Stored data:
━━━━━━━━━━━━━━━━
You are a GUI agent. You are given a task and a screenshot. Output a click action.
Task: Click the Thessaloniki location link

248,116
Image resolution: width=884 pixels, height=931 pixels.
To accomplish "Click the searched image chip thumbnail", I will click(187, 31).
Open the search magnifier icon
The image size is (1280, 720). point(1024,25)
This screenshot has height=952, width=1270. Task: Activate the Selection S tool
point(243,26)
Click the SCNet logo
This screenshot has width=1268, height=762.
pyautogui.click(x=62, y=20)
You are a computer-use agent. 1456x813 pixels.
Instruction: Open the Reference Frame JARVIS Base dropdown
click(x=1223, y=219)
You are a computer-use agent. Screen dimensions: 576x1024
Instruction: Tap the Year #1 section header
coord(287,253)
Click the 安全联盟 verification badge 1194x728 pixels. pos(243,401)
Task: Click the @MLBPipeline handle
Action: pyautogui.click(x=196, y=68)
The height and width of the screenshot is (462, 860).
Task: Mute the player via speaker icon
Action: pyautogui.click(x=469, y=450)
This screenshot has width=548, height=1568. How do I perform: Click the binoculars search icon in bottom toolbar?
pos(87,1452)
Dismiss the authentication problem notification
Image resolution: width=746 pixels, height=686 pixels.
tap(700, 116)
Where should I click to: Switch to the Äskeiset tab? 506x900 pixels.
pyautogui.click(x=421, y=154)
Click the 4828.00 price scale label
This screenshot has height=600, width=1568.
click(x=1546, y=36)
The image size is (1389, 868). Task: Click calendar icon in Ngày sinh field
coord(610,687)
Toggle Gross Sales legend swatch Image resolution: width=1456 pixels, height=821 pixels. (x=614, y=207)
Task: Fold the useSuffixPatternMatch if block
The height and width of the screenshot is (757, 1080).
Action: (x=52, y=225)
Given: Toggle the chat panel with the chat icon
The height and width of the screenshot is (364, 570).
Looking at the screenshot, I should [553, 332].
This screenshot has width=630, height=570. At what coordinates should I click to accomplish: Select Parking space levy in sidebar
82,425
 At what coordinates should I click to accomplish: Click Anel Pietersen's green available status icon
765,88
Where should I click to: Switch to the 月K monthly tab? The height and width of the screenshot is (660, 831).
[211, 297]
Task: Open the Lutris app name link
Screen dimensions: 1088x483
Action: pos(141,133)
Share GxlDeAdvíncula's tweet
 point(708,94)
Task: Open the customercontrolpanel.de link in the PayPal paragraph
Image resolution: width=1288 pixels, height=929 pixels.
━━━━━━━━━━━━━━━━
Print the entries once more, character for character.

You are a GUI agent. You are given a task and a screenshot. Output a click action.
Task: Click the Thessaloniki location link

248,116
Image resolution: width=884 pixels, height=931 pixels.
To accomplish "Click the searched image chip thumbnail", I will click(187, 31).
Open the search magnifier icon
The image size is (1280, 720). point(1024,25)
This screenshot has height=952, width=1270. Task: Activate the Selection S tool
point(243,26)
Click the SCNet logo
This screenshot has width=1268, height=762.
pyautogui.click(x=62, y=20)
You are a computer-use agent. 1456x813 pixels.
Instruction: Open the Reference Frame JARVIS Base dropdown
click(x=1223, y=219)
You are a computer-use agent. Screen dimensions: 576x1024
Instruction: Tap the Year #1 section header
coord(287,253)
Click the 安全联盟 verification badge 1194x728 pixels. pos(243,401)
Task: Click the @MLBPipeline handle
Action: pyautogui.click(x=196, y=68)
The height and width of the screenshot is (462, 860).
Task: Mute the player via speaker icon
Action: pyautogui.click(x=469, y=450)
This screenshot has width=548, height=1568. How do I perform: Click the binoculars search icon in bottom toolbar?
pos(87,1452)
Dismiss the authentication problem notification
Image resolution: width=746 pixels, height=686 pixels.
tap(700, 116)
Where should I click to: Switch to the Äskeiset tab? 506x900 pixels.
pyautogui.click(x=421, y=154)
Click the 4828.00 price scale label
This screenshot has height=600, width=1568.
click(x=1546, y=36)
The image size is (1389, 868). Task: Click calendar icon in Ngày sinh field
coord(610,687)
Toggle Gross Sales legend swatch Image resolution: width=1456 pixels, height=821 pixels. (x=614, y=207)
Task: Fold the useSuffixPatternMatch if block
The height and width of the screenshot is (757, 1080).
Action: (x=52, y=225)
Given: Toggle the chat panel with the chat icon
The height and width of the screenshot is (364, 570).
Looking at the screenshot, I should [553, 332].
This screenshot has width=630, height=570. At what coordinates should I click to accomplish: Select Parking space levy in sidebar
82,425
 At what coordinates should I click to accomplish: Click Anel Pietersen's green available status icon
765,88
Where should I click to: Switch to the 月K monthly tab? The height and width of the screenshot is (660, 831).
[211, 297]
Task: Open the Lutris app name link
Screen dimensions: 1088x483
Action: pos(141,133)
Share GxlDeAdvíncula's tweet
 point(708,94)
Task: Open the customercontrolpanel.de link in the PayPal paragraph
Image resolution: width=1288 pixels, height=929 pixels.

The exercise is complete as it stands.